_Task objective_
Find the line that contains "Where should I" in the entries below. Write out that line and all that follow it, unchanged and alone.

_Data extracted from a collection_
──────

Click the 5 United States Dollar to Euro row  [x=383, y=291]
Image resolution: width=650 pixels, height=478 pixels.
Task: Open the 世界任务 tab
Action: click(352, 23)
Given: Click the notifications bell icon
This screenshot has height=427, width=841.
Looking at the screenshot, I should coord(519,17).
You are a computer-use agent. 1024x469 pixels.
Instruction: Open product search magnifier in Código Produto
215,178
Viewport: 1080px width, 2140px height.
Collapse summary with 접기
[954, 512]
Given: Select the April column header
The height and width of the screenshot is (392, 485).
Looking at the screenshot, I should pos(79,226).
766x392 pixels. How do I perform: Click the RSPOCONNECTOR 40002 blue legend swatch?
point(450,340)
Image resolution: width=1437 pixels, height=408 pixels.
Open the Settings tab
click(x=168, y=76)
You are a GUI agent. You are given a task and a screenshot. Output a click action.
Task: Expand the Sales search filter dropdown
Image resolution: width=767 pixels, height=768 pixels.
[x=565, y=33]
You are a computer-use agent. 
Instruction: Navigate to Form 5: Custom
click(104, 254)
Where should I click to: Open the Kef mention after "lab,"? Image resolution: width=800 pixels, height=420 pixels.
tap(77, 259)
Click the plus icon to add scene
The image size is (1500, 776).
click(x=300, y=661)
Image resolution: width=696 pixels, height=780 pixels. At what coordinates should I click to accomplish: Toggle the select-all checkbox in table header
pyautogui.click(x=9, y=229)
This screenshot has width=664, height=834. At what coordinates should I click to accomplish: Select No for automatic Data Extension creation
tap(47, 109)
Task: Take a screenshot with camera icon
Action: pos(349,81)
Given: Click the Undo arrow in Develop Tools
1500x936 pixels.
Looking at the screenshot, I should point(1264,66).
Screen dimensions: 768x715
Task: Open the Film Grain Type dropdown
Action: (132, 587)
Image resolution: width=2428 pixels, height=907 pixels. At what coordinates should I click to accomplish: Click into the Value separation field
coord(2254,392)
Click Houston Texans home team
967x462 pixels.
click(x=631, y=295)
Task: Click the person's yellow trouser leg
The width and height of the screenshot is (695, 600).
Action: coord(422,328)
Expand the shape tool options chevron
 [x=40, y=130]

──────

_Reply to the exercise_
Where should I click to: Open the Kef mention after "lab,"? Image resolution: width=800 pixels, height=420 pixels.
tap(77, 259)
Click the plus icon to add scene
The image size is (1500, 776).
click(x=300, y=661)
Image resolution: width=696 pixels, height=780 pixels. At what coordinates should I click to accomplish: Toggle the select-all checkbox in table header
pyautogui.click(x=9, y=229)
This screenshot has width=664, height=834. At what coordinates should I click to accomplish: Select No for automatic Data Extension creation
tap(47, 109)
Task: Take a screenshot with camera icon
Action: pos(349,81)
Given: Click the Undo arrow in Develop Tools
1500x936 pixels.
Looking at the screenshot, I should point(1264,66).
Screen dimensions: 768x715
Task: Open the Film Grain Type dropdown
Action: (132, 587)
Image resolution: width=2428 pixels, height=907 pixels. At what coordinates should I click to accomplish: Click into the Value separation field
coord(2254,392)
Click Houston Texans home team
967x462 pixels.
click(x=631, y=295)
Task: Click the person's yellow trouser leg
The width and height of the screenshot is (695, 600).
Action: coord(422,328)
Expand the shape tool options chevron
 [x=40, y=130]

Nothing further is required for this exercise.